**Exercise instructions**.
Rewrite the material below, swapping each "link" for "hyperlink" and leaving everything else as it is. Omit the pictures from your answer.

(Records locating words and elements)
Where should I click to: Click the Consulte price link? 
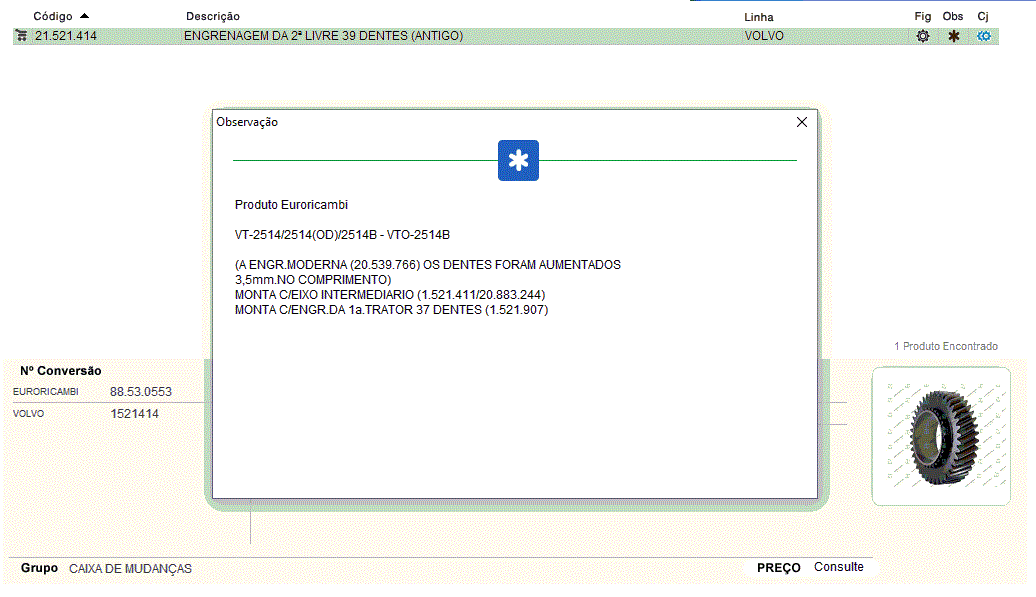point(838,567)
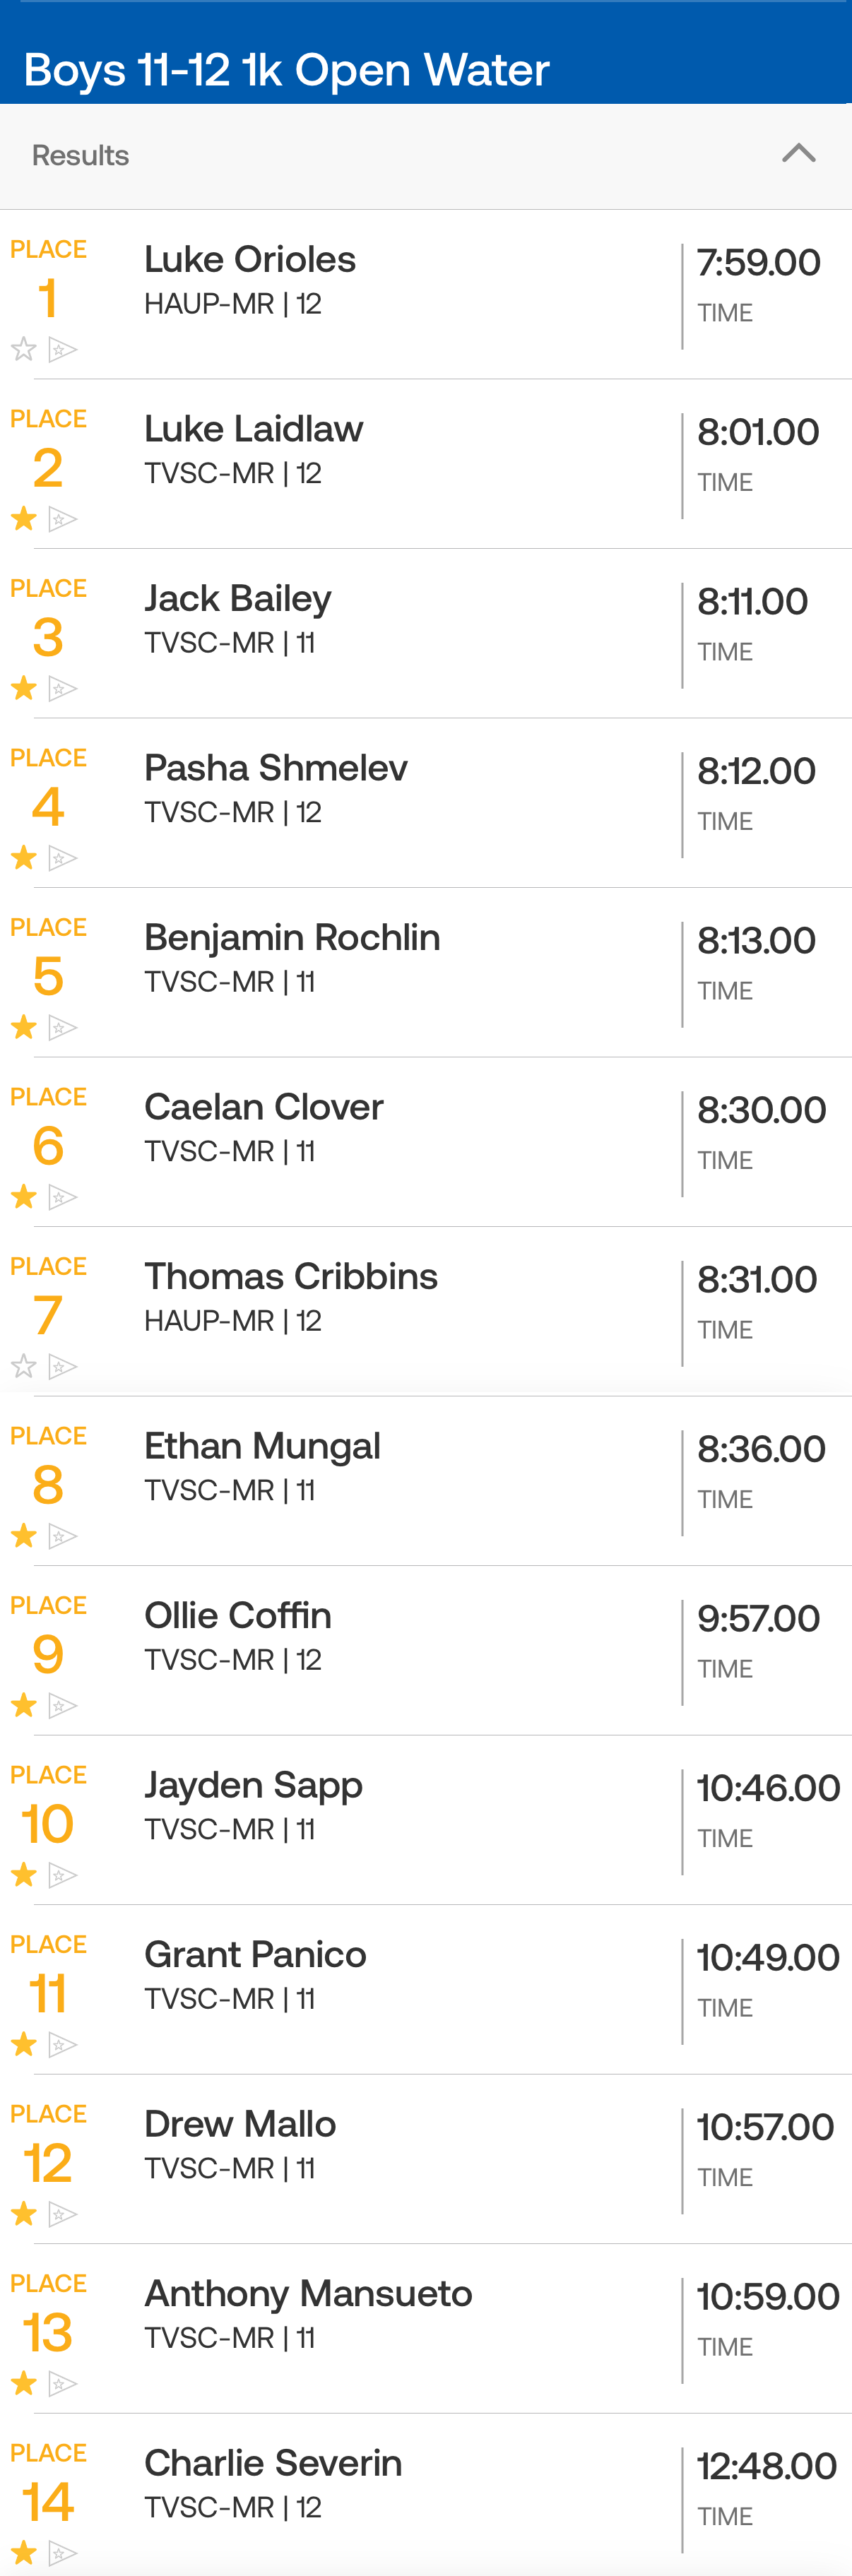Click the Results section header label

point(80,156)
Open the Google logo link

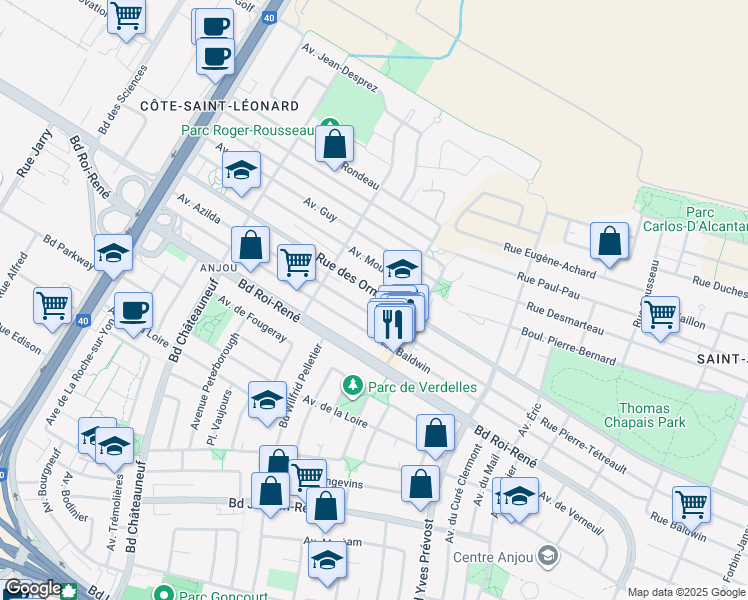(x=32, y=588)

**Solution to this task**.
Where should I click to: Click the Consulte price hyperlink? 
point(838,567)
Click the Results section header label

point(80,156)
Open the Google logo hyperlink

(x=32, y=588)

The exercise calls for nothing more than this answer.